[Entries provided]
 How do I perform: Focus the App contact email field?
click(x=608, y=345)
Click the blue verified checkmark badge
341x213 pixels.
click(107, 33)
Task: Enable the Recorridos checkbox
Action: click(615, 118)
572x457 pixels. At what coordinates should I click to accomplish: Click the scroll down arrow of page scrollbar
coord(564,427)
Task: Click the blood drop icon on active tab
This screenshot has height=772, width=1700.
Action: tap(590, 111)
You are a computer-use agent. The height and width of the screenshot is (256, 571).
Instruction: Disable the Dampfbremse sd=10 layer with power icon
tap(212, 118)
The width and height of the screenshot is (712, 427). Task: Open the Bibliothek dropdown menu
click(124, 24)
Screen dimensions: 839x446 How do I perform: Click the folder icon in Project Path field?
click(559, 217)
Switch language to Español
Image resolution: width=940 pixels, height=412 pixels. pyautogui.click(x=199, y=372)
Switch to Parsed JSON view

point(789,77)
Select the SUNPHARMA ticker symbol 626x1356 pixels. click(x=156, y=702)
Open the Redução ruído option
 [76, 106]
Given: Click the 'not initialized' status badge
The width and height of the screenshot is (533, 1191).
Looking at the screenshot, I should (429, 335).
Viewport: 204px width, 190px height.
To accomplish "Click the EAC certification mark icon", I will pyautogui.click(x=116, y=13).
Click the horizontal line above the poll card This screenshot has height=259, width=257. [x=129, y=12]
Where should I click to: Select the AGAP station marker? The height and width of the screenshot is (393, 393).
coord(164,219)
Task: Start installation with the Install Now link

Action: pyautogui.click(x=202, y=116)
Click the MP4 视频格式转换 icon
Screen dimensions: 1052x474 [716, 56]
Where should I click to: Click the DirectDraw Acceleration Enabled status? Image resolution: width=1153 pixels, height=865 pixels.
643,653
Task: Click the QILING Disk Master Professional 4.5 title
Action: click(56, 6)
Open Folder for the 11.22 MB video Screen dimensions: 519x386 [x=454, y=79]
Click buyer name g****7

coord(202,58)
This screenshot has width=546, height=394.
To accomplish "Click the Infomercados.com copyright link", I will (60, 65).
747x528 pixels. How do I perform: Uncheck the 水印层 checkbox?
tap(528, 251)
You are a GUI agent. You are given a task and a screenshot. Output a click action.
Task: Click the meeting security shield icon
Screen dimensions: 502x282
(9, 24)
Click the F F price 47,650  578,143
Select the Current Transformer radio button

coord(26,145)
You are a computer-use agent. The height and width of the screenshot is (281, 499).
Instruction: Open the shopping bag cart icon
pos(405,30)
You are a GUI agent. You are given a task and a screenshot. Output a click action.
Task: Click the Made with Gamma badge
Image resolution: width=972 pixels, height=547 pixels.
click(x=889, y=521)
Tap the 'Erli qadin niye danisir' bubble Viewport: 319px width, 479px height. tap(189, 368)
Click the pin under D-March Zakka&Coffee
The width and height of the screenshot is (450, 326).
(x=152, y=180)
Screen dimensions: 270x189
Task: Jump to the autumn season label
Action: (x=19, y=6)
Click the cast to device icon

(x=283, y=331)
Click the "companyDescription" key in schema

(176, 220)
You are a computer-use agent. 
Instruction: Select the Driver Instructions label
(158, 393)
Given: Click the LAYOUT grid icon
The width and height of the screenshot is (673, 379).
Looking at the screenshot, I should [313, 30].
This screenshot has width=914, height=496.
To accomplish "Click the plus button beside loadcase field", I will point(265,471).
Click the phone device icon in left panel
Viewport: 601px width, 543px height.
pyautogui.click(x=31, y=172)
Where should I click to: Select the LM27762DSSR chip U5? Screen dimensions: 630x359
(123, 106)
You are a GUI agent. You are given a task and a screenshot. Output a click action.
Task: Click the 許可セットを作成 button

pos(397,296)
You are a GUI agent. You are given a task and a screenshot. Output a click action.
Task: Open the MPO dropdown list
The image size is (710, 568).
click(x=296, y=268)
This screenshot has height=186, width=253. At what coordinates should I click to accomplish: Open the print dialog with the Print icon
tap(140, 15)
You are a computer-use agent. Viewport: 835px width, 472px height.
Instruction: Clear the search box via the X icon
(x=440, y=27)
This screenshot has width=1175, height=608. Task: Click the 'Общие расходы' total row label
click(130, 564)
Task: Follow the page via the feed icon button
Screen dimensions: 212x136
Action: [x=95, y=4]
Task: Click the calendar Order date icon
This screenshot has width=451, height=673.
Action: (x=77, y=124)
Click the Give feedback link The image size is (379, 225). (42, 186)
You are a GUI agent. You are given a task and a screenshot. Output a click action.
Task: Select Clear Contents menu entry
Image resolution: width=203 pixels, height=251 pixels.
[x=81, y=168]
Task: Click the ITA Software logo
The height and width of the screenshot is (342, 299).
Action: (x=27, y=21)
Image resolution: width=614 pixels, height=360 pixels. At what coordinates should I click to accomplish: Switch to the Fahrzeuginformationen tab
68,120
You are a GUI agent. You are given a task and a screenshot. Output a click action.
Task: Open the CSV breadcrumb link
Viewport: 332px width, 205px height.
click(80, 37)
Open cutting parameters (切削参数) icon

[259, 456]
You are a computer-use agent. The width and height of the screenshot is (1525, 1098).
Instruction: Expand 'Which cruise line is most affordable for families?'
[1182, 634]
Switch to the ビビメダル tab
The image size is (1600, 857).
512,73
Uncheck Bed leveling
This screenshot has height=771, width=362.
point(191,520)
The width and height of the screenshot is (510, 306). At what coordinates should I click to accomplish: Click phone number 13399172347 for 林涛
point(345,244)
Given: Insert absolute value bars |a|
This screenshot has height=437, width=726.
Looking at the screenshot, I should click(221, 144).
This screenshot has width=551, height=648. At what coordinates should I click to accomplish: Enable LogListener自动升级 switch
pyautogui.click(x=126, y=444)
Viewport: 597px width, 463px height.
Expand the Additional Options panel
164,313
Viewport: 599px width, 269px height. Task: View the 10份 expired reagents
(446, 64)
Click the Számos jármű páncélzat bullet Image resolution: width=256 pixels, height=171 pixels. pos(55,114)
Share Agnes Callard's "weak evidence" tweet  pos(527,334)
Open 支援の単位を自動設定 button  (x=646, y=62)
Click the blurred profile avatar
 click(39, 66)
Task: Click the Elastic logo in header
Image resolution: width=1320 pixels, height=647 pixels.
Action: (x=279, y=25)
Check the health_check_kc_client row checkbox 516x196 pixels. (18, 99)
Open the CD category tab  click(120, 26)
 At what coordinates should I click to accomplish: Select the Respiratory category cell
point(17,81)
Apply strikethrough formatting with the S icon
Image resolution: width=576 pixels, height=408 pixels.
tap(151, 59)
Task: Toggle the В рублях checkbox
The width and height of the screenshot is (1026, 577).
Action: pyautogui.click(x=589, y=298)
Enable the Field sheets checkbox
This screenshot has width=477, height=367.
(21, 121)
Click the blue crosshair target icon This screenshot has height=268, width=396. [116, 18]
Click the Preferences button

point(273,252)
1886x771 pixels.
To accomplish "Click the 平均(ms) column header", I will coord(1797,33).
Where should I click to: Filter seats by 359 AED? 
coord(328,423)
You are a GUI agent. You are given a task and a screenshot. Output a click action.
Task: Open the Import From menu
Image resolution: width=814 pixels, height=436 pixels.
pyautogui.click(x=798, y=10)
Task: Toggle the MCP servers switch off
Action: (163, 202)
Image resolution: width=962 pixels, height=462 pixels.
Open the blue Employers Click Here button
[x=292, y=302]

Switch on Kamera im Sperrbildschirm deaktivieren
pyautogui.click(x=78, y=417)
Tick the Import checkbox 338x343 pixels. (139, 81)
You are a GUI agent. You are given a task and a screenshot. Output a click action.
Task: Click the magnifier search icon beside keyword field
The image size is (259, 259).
[/Entries provided]
■ **Problem to work on**
Keeping every word in place, restate the entries above.

■ **Exercise output**
 How do I perform: Focus the App contact email field?
click(x=608, y=345)
Click the blue verified checkmark badge
341x213 pixels.
click(107, 33)
Task: Enable the Recorridos checkbox
Action: click(615, 118)
572x457 pixels. At what coordinates should I click to accomplish: Click the scroll down arrow of page scrollbar
coord(564,427)
Task: Click the blood drop icon on active tab
This screenshot has height=772, width=1700.
Action: tap(590, 111)
You are a computer-use agent. The height and width of the screenshot is (256, 571).
Instruction: Disable the Dampfbremse sd=10 layer with power icon
tap(212, 118)
The width and height of the screenshot is (712, 427). Task: Open the Bibliothek dropdown menu
click(124, 24)
Screen dimensions: 839x446 How do I perform: Click the folder icon in Project Path field?
click(559, 217)
Switch language to Español
Image resolution: width=940 pixels, height=412 pixels. pyautogui.click(x=199, y=372)
Switch to Parsed JSON view

point(789,77)
Select the SUNPHARMA ticker symbol 626x1356 pixels. click(x=156, y=702)
Open the Redução ruído option
 [76, 106]
Given: Click the 'not initialized' status badge
The width and height of the screenshot is (533, 1191).
Looking at the screenshot, I should (429, 335).
Viewport: 204px width, 190px height.
To accomplish "Click the EAC certification mark icon", I will pyautogui.click(x=116, y=13).
Click the horizontal line above the poll card This screenshot has height=259, width=257. [x=129, y=12]
Where should I click to: Select the AGAP station marker? The height and width of the screenshot is (393, 393).
coord(164,219)
Task: Start installation with the Install Now link

Action: pyautogui.click(x=202, y=116)
Click the MP4 视频格式转换 icon
Screen dimensions: 1052x474 [716, 56]
Where should I click to: Click the DirectDraw Acceleration Enabled status? Image resolution: width=1153 pixels, height=865 pixels.
643,653
Task: Click the QILING Disk Master Professional 4.5 title
Action: click(56, 6)
Open Folder for the 11.22 MB video Screen dimensions: 519x386 [x=454, y=79]
Click buyer name g****7

coord(202,58)
This screenshot has width=546, height=394.
To accomplish "Click the Infomercados.com copyright link", I will (60, 65).
747x528 pixels. How do I perform: Uncheck the 水印层 checkbox?
tap(528, 251)
You are a GUI agent. You are given a task and a screenshot. Output a click action.
Task: Click the meeting security shield icon
Screen dimensions: 502x282
(9, 24)
Click the F F price 47,650  578,143
Select the Current Transformer radio button

coord(26,145)
You are a computer-use agent. The height and width of the screenshot is (281, 499).
Instruction: Open the shopping bag cart icon
pos(405,30)
You are a GUI agent. You are given a task and a screenshot. Output a click action.
Task: Click the Made with Gamma badge
Image resolution: width=972 pixels, height=547 pixels.
click(x=889, y=521)
Tap the 'Erli qadin niye danisir' bubble Viewport: 319px width, 479px height. tap(189, 368)
Click the pin under D-March Zakka&Coffee
The width and height of the screenshot is (450, 326).
(x=152, y=180)
Screen dimensions: 270x189
Task: Jump to the autumn season label
Action: (x=19, y=6)
Click the cast to device icon

(x=283, y=331)
Click the "companyDescription" key in schema

(176, 220)
You are a computer-use agent. 
Instruction: Select the Driver Instructions label
(158, 393)
Given: Click the LAYOUT grid icon
The width and height of the screenshot is (673, 379).
Looking at the screenshot, I should [313, 30].
This screenshot has width=914, height=496.
To accomplish "Click the plus button beside loadcase field", I will point(265,471).
Click the phone device icon in left panel
Viewport: 601px width, 543px height.
pyautogui.click(x=31, y=172)
Where should I click to: Select the LM27762DSSR chip U5? Screen dimensions: 630x359
(123, 106)
You are a GUI agent. You are given a task and a screenshot. Output a click action.
Task: Click the 許可セットを作成 button

pos(397,296)
You are a GUI agent. You are given a task and a screenshot. Output a click action.
Task: Open the MPO dropdown list
The image size is (710, 568).
click(x=296, y=268)
This screenshot has height=186, width=253. At what coordinates should I click to accomplish: Open the print dialog with the Print icon
tap(140, 15)
You are a computer-use agent. Viewport: 835px width, 472px height.
Instruction: Clear the search box via the X icon
(x=440, y=27)
This screenshot has width=1175, height=608. Task: Click the 'Общие расходы' total row label
click(130, 564)
Task: Follow the page via the feed icon button
Screen dimensions: 212x136
Action: [x=95, y=4]
Task: Click the calendar Order date icon
This screenshot has width=451, height=673.
Action: (x=77, y=124)
Click the Give feedback link The image size is (379, 225). (42, 186)
You are a GUI agent. You are given a task and a screenshot. Output a click action.
Task: Select Clear Contents menu entry
Image resolution: width=203 pixels, height=251 pixels.
[x=81, y=168]
Task: Click the ITA Software logo
The height and width of the screenshot is (342, 299).
Action: (x=27, y=21)
Image resolution: width=614 pixels, height=360 pixels. At what coordinates should I click to accomplish: Switch to the Fahrzeuginformationen tab
68,120
You are a GUI agent. You are given a task and a screenshot. Output a click action.
Task: Open the CSV breadcrumb link
Viewport: 332px width, 205px height.
click(80, 37)
Open cutting parameters (切削参数) icon

[259, 456]
You are a computer-use agent. The width and height of the screenshot is (1525, 1098).
Instruction: Expand 'Which cruise line is most affordable for families?'
[1182, 634]
Switch to the ビビメダル tab
The image size is (1600, 857).
512,73
Uncheck Bed leveling
This screenshot has height=771, width=362.
point(191,520)
The width and height of the screenshot is (510, 306). At what coordinates should I click to accomplish: Click phone number 13399172347 for 林涛
point(345,244)
Given: Insert absolute value bars |a|
This screenshot has height=437, width=726.
Looking at the screenshot, I should click(221, 144).
This screenshot has width=551, height=648. At what coordinates should I click to accomplish: Enable LogListener自动升级 switch
pyautogui.click(x=126, y=444)
Viewport: 597px width, 463px height.
Expand the Additional Options panel
164,313
Viewport: 599px width, 269px height. Task: View the 10份 expired reagents
(446, 64)
Click the Számos jármű páncélzat bullet Image resolution: width=256 pixels, height=171 pixels. pos(55,114)
Share Agnes Callard's "weak evidence" tweet  pos(527,334)
Open 支援の単位を自動設定 button  (x=646, y=62)
Click the blurred profile avatar
 click(39, 66)
Task: Click the Elastic logo in header
Image resolution: width=1320 pixels, height=647 pixels.
Action: (x=279, y=25)
Check the health_check_kc_client row checkbox 516x196 pixels. (18, 99)
Open the CD category tab  click(120, 26)
 At what coordinates should I click to accomplish: Select the Respiratory category cell
point(17,81)
Apply strikethrough formatting with the S icon
Image resolution: width=576 pixels, height=408 pixels.
tap(151, 59)
Task: Toggle the В рублях checkbox
The width and height of the screenshot is (1026, 577).
Action: pyautogui.click(x=589, y=298)
Enable the Field sheets checkbox
This screenshot has width=477, height=367.
(21, 121)
Click the blue crosshair target icon This screenshot has height=268, width=396. [116, 18]
Click the Preferences button

point(273,252)
1886x771 pixels.
To accomplish "Click the 平均(ms) column header", I will coord(1797,33).
Where should I click to: Filter seats by 359 AED? 
coord(328,423)
You are a GUI agent. You are given a task and a screenshot. Output a click action.
Task: Open the Import From menu
Image resolution: width=814 pixels, height=436 pixels.
pyautogui.click(x=798, y=10)
Task: Toggle the MCP servers switch off
Action: (163, 202)
Image resolution: width=962 pixels, height=462 pixels.
Open the blue Employers Click Here button
[x=292, y=302]

Switch on Kamera im Sperrbildschirm deaktivieren
pyautogui.click(x=78, y=417)
Tick the Import checkbox 338x343 pixels. (139, 81)
You are a GUI agent. You are given a task and a screenshot. Output a click action.
Task: Click the magnifier search icon beside keyword field
The image size is (259, 259).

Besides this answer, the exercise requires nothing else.